BEGIN PROVIDED DATA

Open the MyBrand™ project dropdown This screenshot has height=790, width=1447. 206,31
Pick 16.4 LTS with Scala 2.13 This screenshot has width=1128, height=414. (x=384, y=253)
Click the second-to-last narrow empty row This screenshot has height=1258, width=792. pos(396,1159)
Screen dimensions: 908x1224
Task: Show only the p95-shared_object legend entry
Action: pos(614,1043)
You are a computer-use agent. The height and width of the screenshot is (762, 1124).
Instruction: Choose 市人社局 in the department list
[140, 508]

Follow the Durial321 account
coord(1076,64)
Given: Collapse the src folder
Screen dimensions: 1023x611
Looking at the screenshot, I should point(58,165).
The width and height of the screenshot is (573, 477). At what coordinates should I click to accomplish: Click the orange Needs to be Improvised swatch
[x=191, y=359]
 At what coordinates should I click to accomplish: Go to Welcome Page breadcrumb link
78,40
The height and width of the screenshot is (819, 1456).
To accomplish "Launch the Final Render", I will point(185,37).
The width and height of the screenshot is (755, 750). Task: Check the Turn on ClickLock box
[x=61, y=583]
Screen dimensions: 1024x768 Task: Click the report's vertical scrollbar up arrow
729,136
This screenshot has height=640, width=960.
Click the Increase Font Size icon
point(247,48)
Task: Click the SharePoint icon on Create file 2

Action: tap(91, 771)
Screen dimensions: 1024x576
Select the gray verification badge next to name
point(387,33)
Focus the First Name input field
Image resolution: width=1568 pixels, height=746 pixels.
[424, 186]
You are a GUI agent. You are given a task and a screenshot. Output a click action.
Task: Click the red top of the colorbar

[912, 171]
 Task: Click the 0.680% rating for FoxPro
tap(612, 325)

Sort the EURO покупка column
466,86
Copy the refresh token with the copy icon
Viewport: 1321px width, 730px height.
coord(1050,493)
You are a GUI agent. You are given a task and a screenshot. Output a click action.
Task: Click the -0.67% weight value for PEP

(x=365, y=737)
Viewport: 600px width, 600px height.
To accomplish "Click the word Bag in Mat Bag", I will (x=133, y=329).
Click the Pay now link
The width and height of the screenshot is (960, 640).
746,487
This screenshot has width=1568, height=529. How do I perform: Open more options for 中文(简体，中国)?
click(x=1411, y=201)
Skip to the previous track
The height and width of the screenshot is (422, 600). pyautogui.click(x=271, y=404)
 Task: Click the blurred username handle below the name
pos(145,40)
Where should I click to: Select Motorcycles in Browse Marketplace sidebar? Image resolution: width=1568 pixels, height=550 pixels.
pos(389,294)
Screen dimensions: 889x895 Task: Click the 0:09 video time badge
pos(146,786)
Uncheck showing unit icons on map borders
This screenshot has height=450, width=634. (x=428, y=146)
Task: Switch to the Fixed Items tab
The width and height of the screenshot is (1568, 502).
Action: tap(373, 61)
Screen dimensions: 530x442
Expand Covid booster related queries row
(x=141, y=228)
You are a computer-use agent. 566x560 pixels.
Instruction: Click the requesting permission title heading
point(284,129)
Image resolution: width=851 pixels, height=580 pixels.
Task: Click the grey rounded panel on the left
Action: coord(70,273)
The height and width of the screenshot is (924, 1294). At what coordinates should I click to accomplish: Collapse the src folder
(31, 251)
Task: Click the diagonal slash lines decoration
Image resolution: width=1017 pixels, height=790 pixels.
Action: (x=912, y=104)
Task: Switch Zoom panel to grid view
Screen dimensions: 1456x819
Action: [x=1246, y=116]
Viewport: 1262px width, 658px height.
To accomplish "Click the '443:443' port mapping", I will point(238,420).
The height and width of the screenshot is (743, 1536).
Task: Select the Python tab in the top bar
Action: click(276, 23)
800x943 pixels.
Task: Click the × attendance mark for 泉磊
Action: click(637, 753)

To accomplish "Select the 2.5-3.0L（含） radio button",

END PROVIDED DATA

Every line of the listing above is to be written out again exactly.

Open the MyBrand™ project dropdown This screenshot has height=790, width=1447. 206,31
Pick 16.4 LTS with Scala 2.13 This screenshot has width=1128, height=414. (x=384, y=253)
Click the second-to-last narrow empty row This screenshot has height=1258, width=792. pos(396,1159)
Screen dimensions: 908x1224
Task: Show only the p95-shared_object legend entry
Action: pos(614,1043)
You are a computer-use agent. The height and width of the screenshot is (762, 1124).
Instruction: Choose 市人社局 in the department list
[140, 508]

Follow the Durial321 account
coord(1076,64)
Given: Collapse the src folder
Screen dimensions: 1023x611
Looking at the screenshot, I should point(58,165).
The width and height of the screenshot is (573, 477). At what coordinates should I click to accomplish: Click the orange Needs to be Improvised swatch
[x=191, y=359]
 At what coordinates should I click to accomplish: Go to Welcome Page breadcrumb link
78,40
The height and width of the screenshot is (819, 1456).
To accomplish "Launch the Final Render", I will point(185,37).
The width and height of the screenshot is (755, 750). Task: Check the Turn on ClickLock box
[x=61, y=583]
Screen dimensions: 1024x768 Task: Click the report's vertical scrollbar up arrow
729,136
This screenshot has height=640, width=960.
Click the Increase Font Size icon
point(247,48)
Task: Click the SharePoint icon on Create file 2

Action: tap(91, 771)
Screen dimensions: 1024x576
Select the gray verification badge next to name
point(387,33)
Focus the First Name input field
Image resolution: width=1568 pixels, height=746 pixels.
[424, 186]
You are a GUI agent. You are given a task and a screenshot. Output a click action.
Task: Click the red top of the colorbar

[912, 171]
 Task: Click the 0.680% rating for FoxPro
tap(612, 325)

Sort the EURO покупка column
466,86
Copy the refresh token with the copy icon
Viewport: 1321px width, 730px height.
coord(1050,493)
You are a GUI agent. You are given a task and a screenshot. Output a click action.
Task: Click the -0.67% weight value for PEP

(x=365, y=737)
Viewport: 600px width, 600px height.
To accomplish "Click the word Bag in Mat Bag", I will (x=133, y=329).
Click the Pay now link
The width and height of the screenshot is (960, 640).
746,487
This screenshot has width=1568, height=529. How do I perform: Open more options for 中文(简体，中国)?
click(x=1411, y=201)
Skip to the previous track
The height and width of the screenshot is (422, 600). pyautogui.click(x=271, y=404)
 Task: Click the blurred username handle below the name
pos(145,40)
Where should I click to: Select Motorcycles in Browse Marketplace sidebar? Image resolution: width=1568 pixels, height=550 pixels.
pos(389,294)
Screen dimensions: 889x895 Task: Click the 0:09 video time badge
pos(146,786)
Uncheck showing unit icons on map borders
This screenshot has height=450, width=634. (x=428, y=146)
Task: Switch to the Fixed Items tab
The width and height of the screenshot is (1568, 502).
Action: tap(373, 61)
Screen dimensions: 530x442
Expand Covid booster related queries row
(x=141, y=228)
You are a computer-use agent. 566x560 pixels.
Instruction: Click the requesting permission title heading
point(284,129)
Image resolution: width=851 pixels, height=580 pixels.
Task: Click the grey rounded panel on the left
Action: coord(70,273)
The height and width of the screenshot is (924, 1294). At what coordinates should I click to accomplish: Collapse the src folder
(31, 251)
Task: Click the diagonal slash lines decoration
Image resolution: width=1017 pixels, height=790 pixels.
Action: (x=912, y=104)
Task: Switch Zoom panel to grid view
Screen dimensions: 1456x819
Action: [x=1246, y=116]
Viewport: 1262px width, 658px height.
To accomplish "Click the '443:443' port mapping", I will point(238,420).
The height and width of the screenshot is (743, 1536).
Task: Select the Python tab in the top bar
Action: click(276, 23)
800x943 pixels.
Task: Click the × attendance mark for 泉磊
Action: click(637, 753)

To accomplish "Select the 2.5-3.0L（含） radio button",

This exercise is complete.